14 DAY TRIAL // Investigators from the University of Copenhagen's Niels Bohr Institute (NBI) announce an important breakthrough in the field of materials science – the creation of a material that is simultaneously magnetically and electrically polarizable.
Until now, this was thought to be impossible. Scientists believed that a material could be either magnetically polarized or electrically polarized, but not both at the same time. Recently, the Danish researchers have demonstrated that certain materials can be both at the same time.
What is remarkable about the new work is that the NBI team also developed a method of analyzing this class of materials, called multiferroics, down to the atomic levels. This was not possible in the 1960s, when Russian researchers first demonstrated that multiferroics were possible at all.
Details of the new research effort were published in the latest issue of the top journal Nature Materials. The team says that it focused its research on a specific iron compound, which occurs in nature. The material is however extremely rare.

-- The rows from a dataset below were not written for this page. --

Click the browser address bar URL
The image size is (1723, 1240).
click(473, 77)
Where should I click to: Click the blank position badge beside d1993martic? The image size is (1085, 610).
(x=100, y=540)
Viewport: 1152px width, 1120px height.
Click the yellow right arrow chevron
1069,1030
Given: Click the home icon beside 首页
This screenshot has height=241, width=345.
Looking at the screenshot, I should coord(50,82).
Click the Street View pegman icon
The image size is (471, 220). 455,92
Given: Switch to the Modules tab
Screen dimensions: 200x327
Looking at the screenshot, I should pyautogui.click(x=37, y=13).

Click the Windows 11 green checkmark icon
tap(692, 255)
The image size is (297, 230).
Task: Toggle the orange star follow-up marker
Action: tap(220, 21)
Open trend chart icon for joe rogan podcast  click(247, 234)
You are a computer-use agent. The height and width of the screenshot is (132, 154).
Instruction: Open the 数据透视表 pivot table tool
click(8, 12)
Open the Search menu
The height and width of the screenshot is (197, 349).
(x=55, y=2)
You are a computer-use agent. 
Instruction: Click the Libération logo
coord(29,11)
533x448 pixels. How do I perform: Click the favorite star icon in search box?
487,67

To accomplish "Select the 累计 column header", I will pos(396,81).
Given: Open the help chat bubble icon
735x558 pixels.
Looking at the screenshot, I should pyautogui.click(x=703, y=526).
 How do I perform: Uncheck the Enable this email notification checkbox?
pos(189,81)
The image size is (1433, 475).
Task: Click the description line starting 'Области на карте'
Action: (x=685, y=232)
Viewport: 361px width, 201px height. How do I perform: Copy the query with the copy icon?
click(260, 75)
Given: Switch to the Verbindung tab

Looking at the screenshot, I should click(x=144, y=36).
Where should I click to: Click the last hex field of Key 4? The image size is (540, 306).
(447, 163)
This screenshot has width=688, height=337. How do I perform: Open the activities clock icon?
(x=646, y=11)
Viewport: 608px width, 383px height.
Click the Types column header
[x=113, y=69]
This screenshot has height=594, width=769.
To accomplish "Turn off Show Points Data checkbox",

“We have studied the rare, naturally occurring iron compound, TbFeO3, using powerful neutron radiation in a magnetic field. The temperature was cooled down to near absolute zero, minus 271 C,” explains UC Nano-Science Center associate professor, Kim Lefmann.
“We were able to identify that the atoms in the material are arranged in a congruent lattice structure consisting of rows of the heavy metal terbium separated by iron and oxygen atoms. Such lattices are well known, but their magnetic domains are new,” the expert goes on to say.
“Normally, the magnetic domains lie a bit helter-skelter, but here we observed that they lay straight as an arrow with the same distance between them. We were completely stunned when we saw it,” Lefmann adds.
What the new study did was enable the research team to figure out the relationship between the structure of the material and its physical properties in extreme detail. One of the phenomena that enables this magneto-electrical material is the interaction between iron, and the rare element terbium.
“What the models are describing is that the terbium walls interact by exchanging waves of spin (magnetism), which is transferred through the magnetic iron lattice. The result is a Yukawa-like force, which is known from nuclear and particle physics,” says Heloisa Bordallo.
“The material exhibits in a sense the same interacting forces that hold the particles together in atomic nuclei,” adds the expert, a NBI associate professor.